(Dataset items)
%%
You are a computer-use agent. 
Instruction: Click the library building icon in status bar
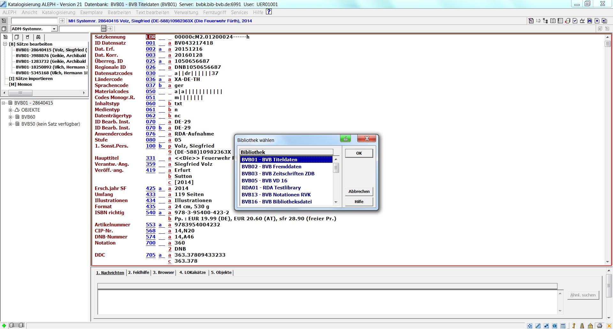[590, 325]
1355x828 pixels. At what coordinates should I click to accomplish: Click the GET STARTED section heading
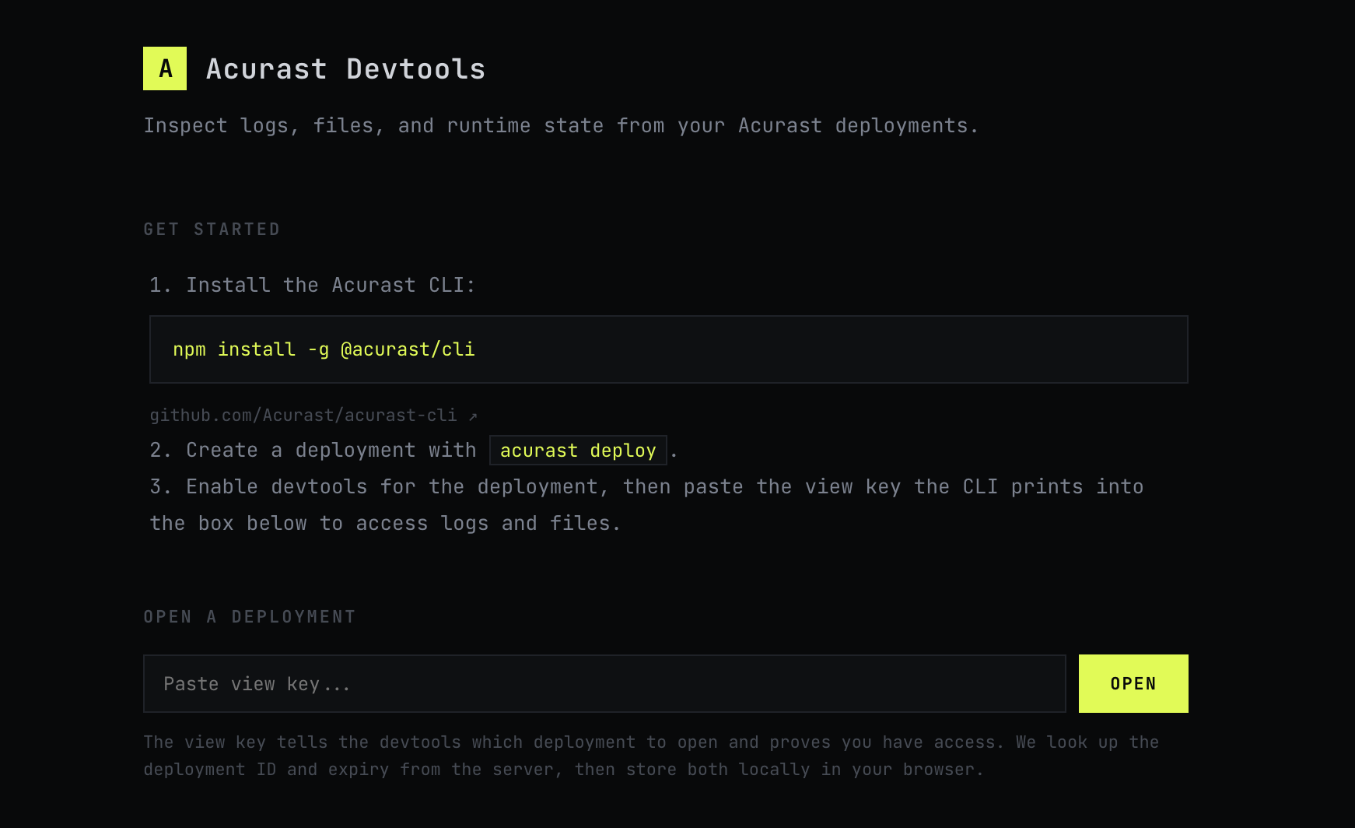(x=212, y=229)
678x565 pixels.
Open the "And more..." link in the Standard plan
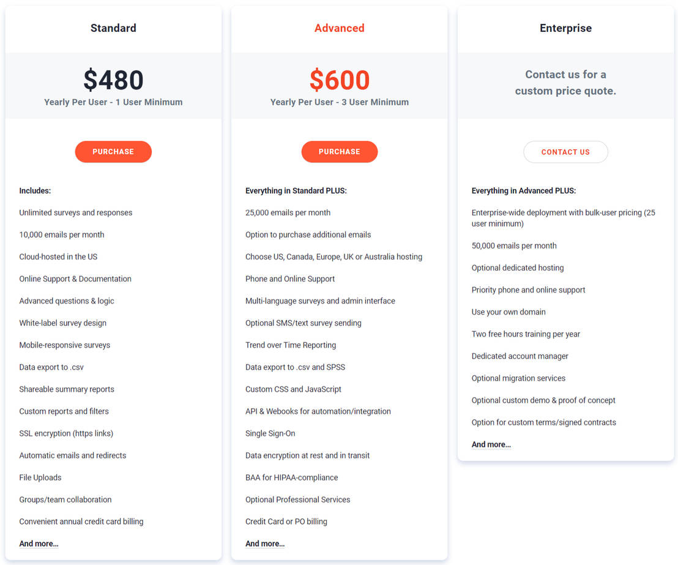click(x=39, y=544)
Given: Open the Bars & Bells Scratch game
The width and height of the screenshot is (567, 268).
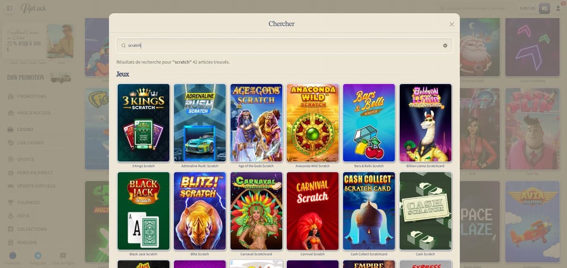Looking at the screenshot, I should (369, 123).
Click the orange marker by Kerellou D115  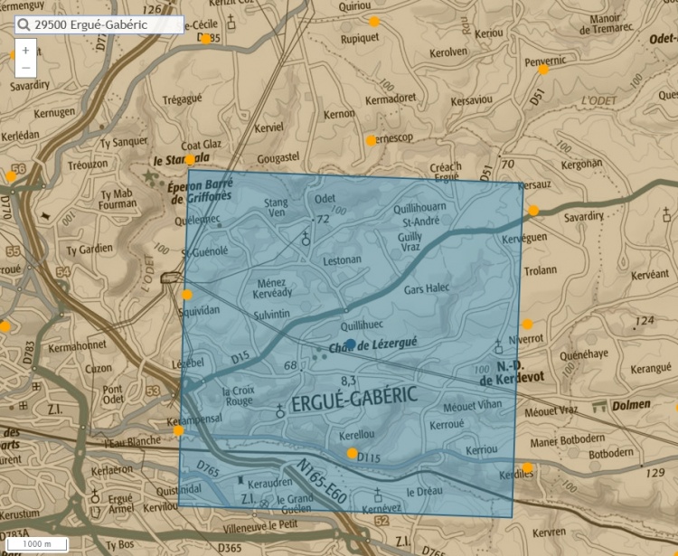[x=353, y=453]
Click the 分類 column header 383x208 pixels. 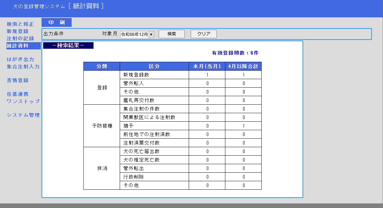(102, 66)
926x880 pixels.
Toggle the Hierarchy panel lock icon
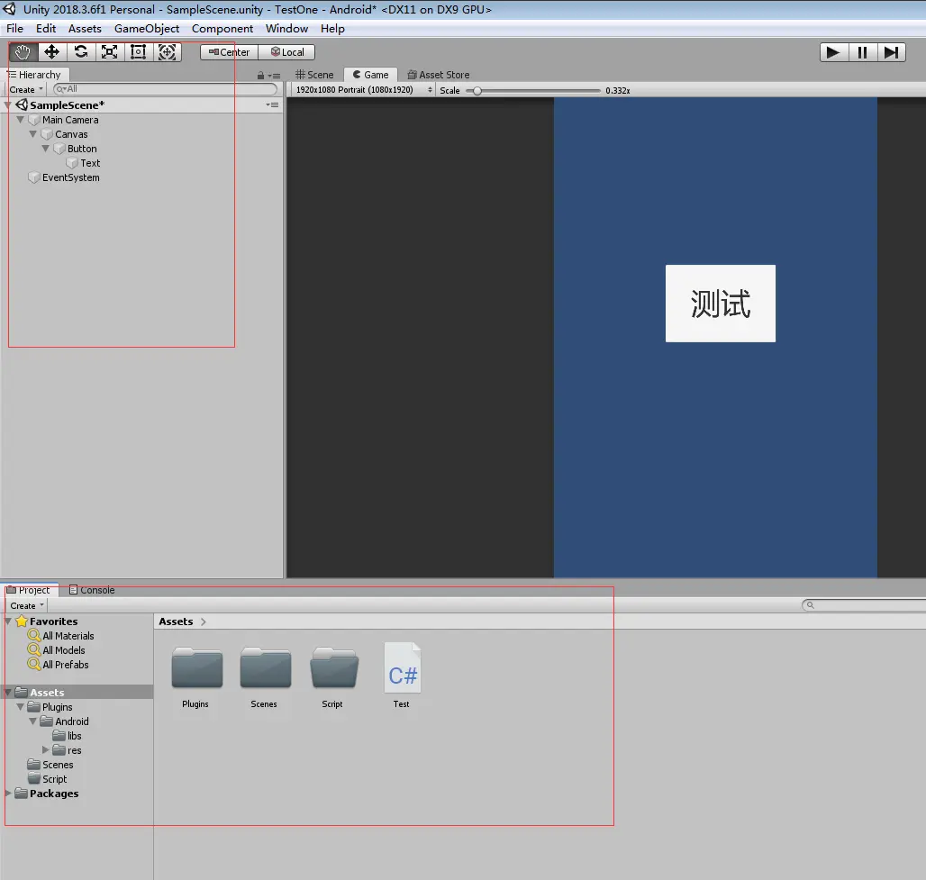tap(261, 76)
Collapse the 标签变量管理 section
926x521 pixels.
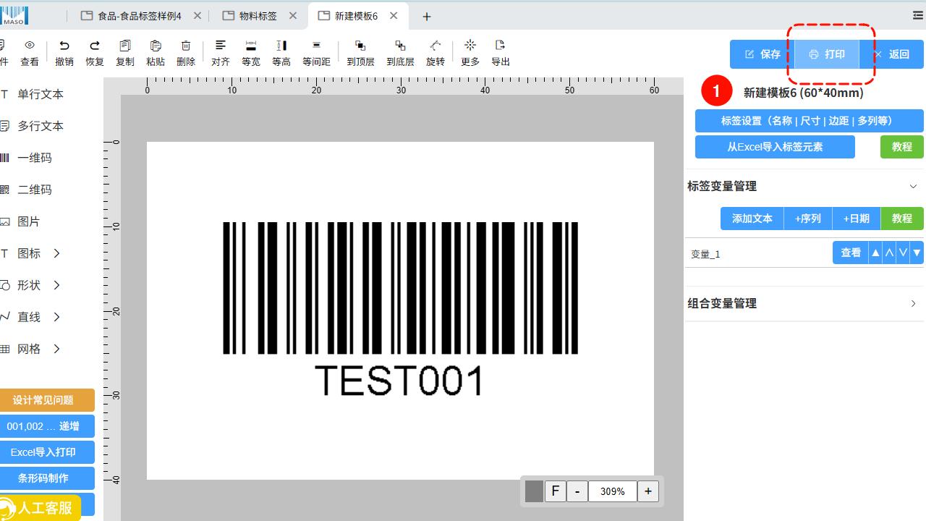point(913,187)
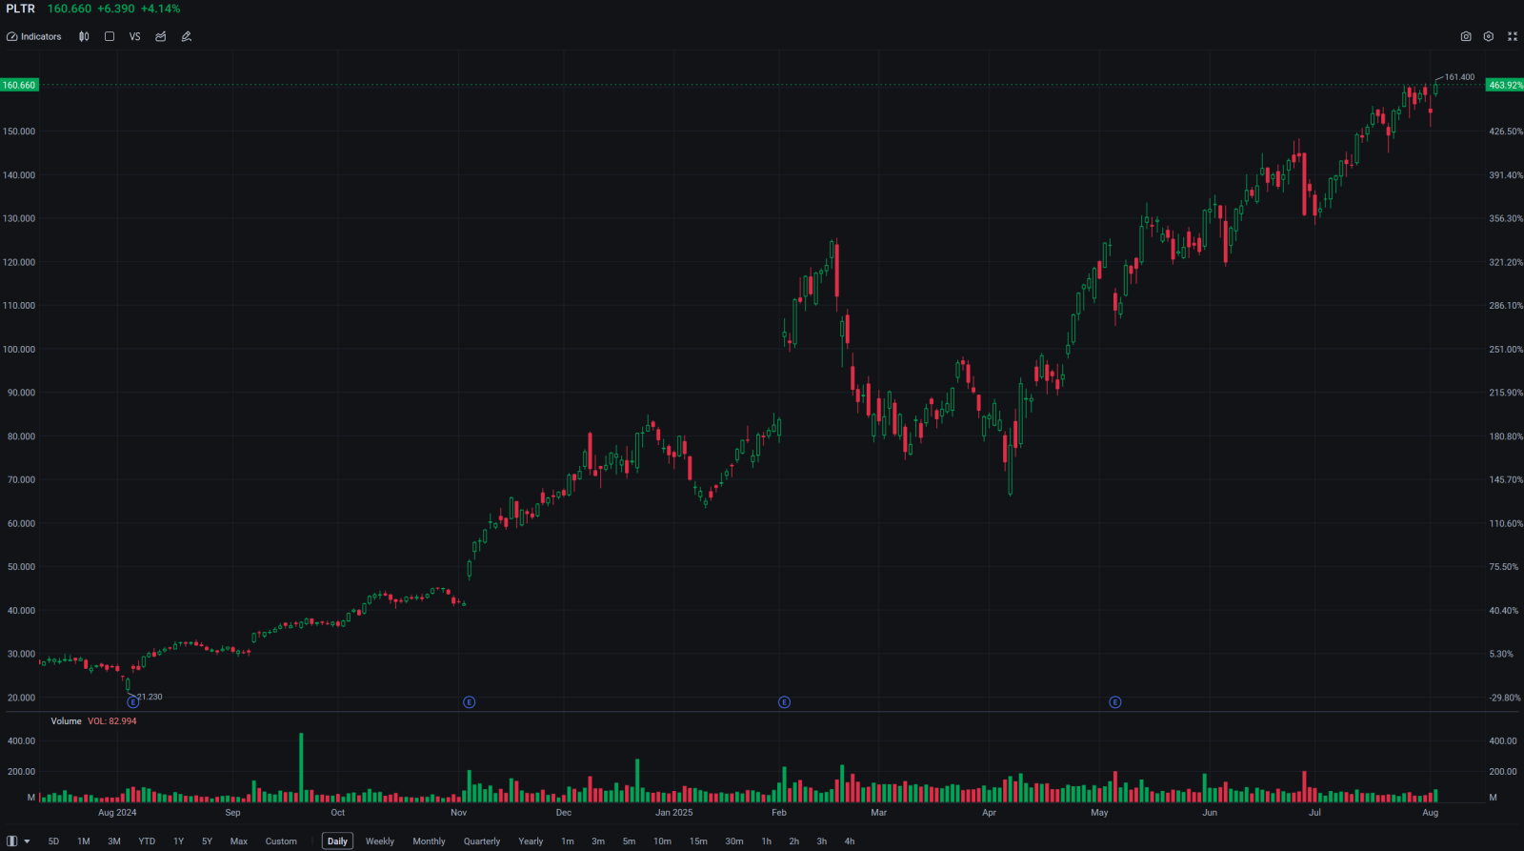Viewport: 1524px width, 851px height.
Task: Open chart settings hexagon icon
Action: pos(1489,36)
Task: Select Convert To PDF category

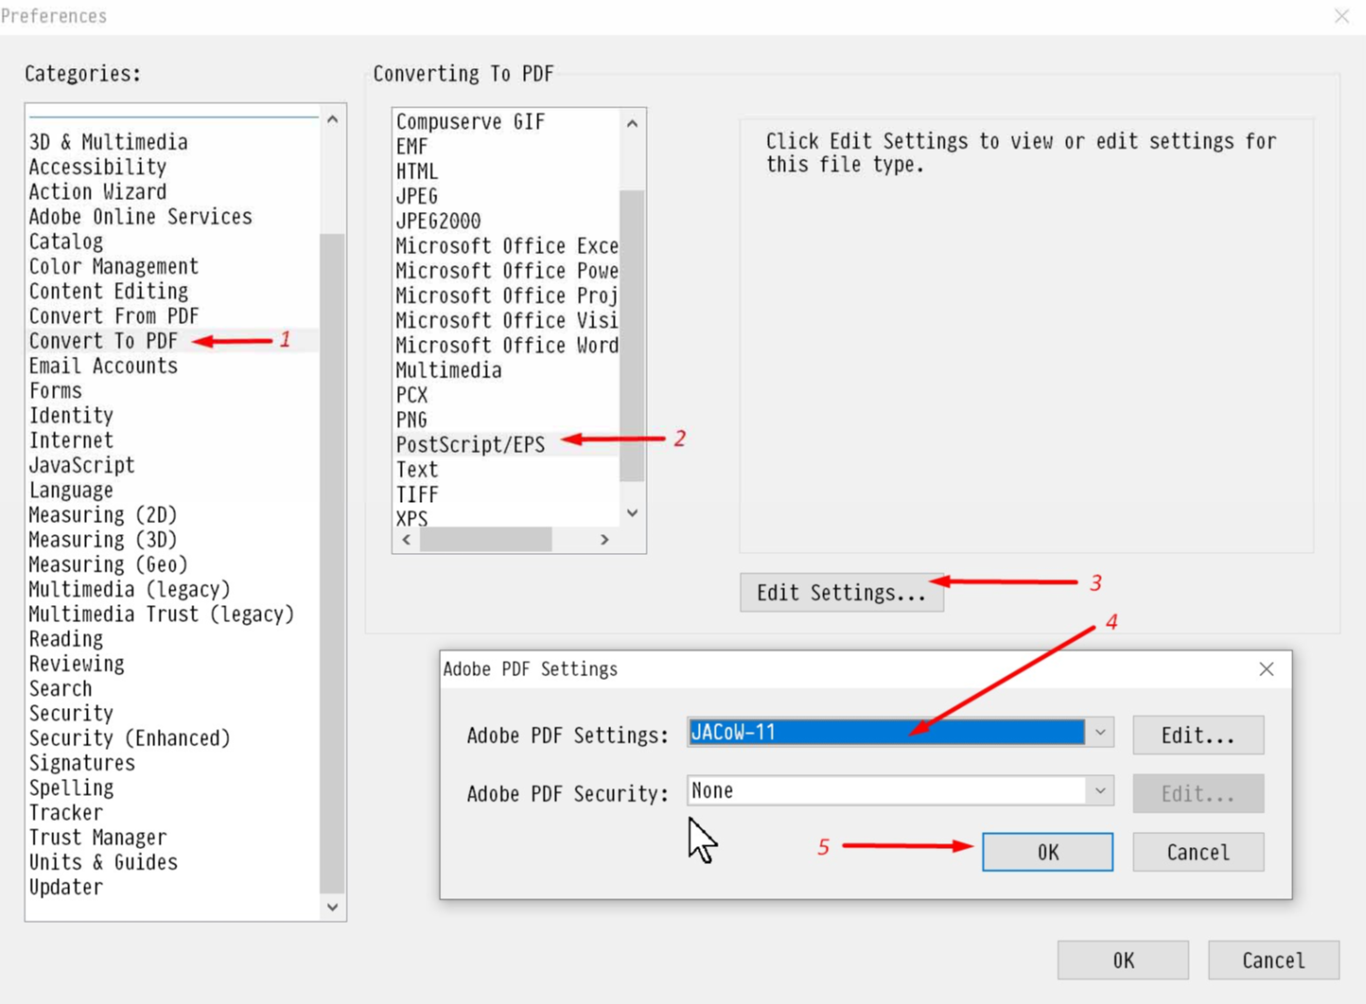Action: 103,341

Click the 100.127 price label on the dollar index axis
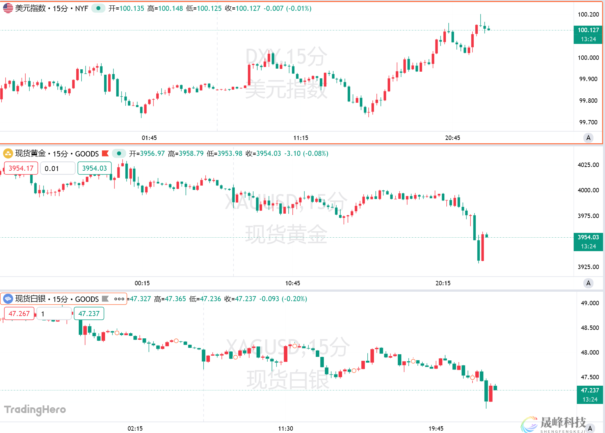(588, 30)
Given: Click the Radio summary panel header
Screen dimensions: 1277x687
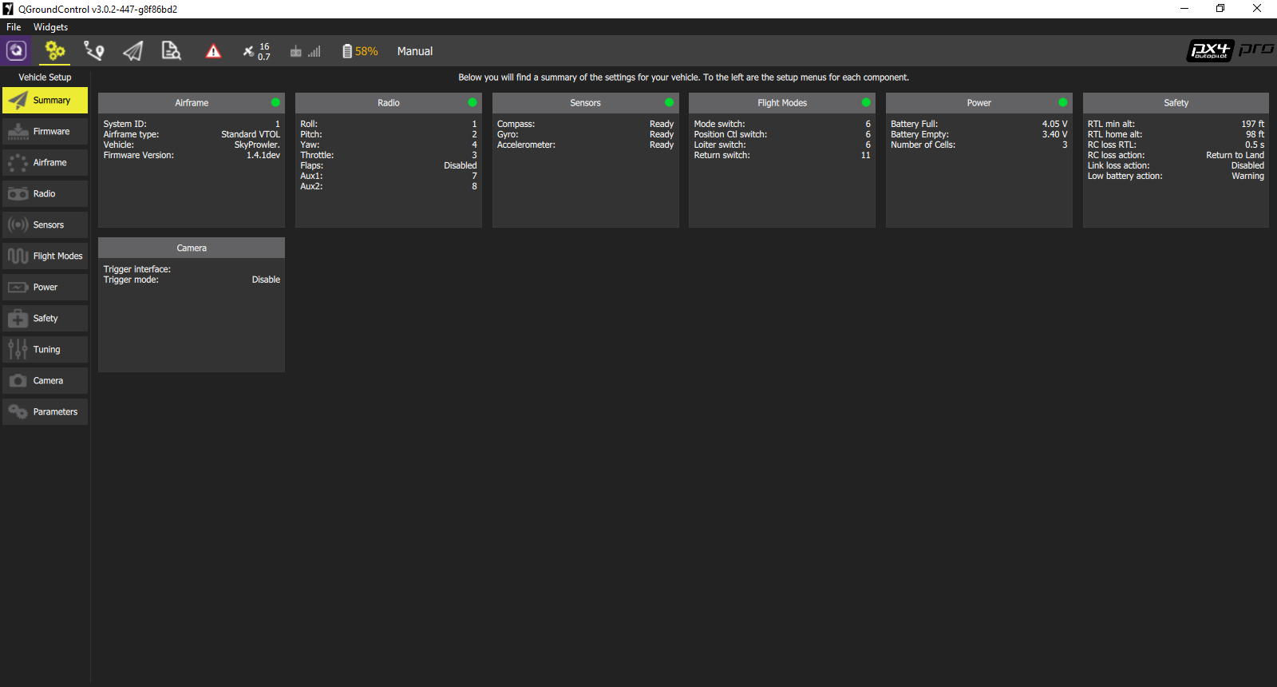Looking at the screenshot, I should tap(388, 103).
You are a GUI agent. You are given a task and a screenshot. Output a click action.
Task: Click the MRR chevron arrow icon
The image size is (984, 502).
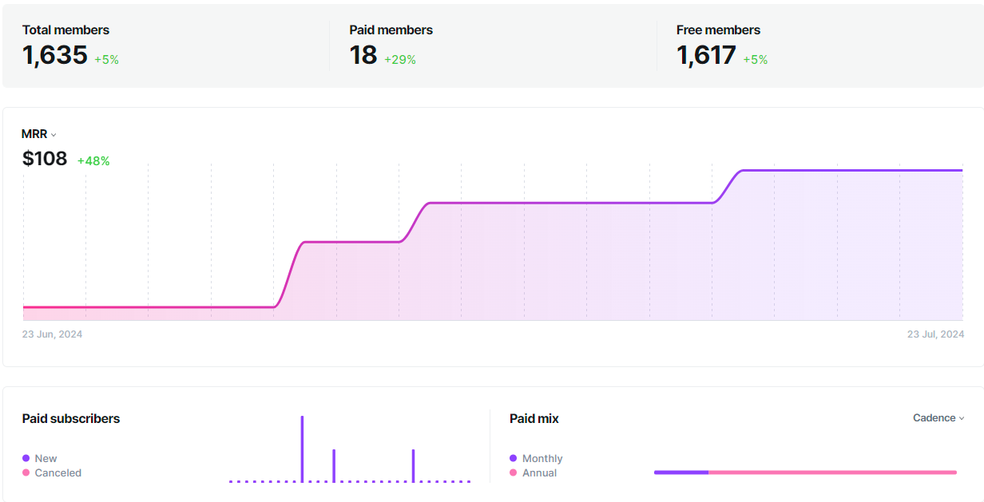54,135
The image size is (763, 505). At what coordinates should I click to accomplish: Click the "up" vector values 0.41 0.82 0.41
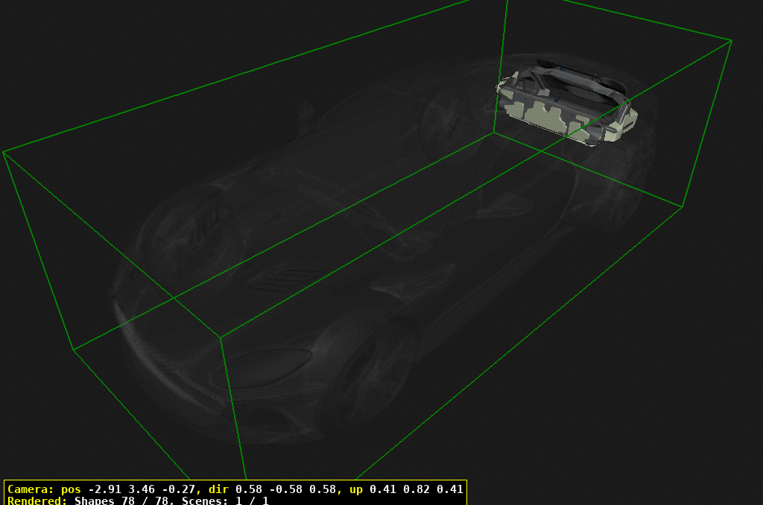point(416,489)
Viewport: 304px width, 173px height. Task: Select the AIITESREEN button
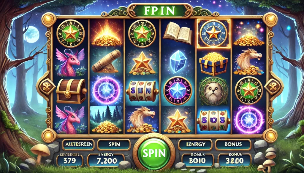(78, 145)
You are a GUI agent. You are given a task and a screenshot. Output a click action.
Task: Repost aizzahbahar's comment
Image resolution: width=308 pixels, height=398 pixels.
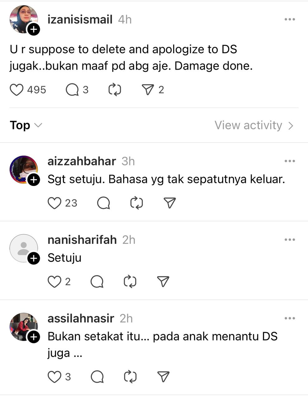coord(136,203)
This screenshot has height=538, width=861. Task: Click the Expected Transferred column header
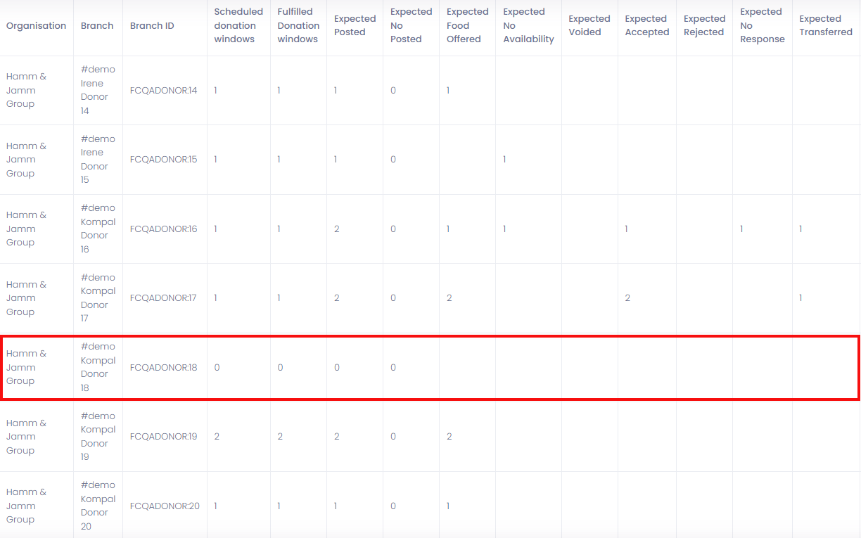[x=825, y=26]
%%
◆ About this exercise ◆
Would you output the lines above from the line holding "Collapse the 标签变量管理 section" up to and including the line holding "Given: Click the Radio summary panel header", exactly and only those, with no pictures?

◆ Exercise solution ◆
Collapse the 标签变量管理 section
926x521 pixels.
point(913,187)
Viewport: 1524px width, 851px height.
Task: Open chart settings hexagon icon
Action: pos(1489,36)
Task: Select Convert To PDF category

Action: 103,341

Click the 100.127 price label on the dollar index axis
(588, 30)
Given: Click the Radio summary panel header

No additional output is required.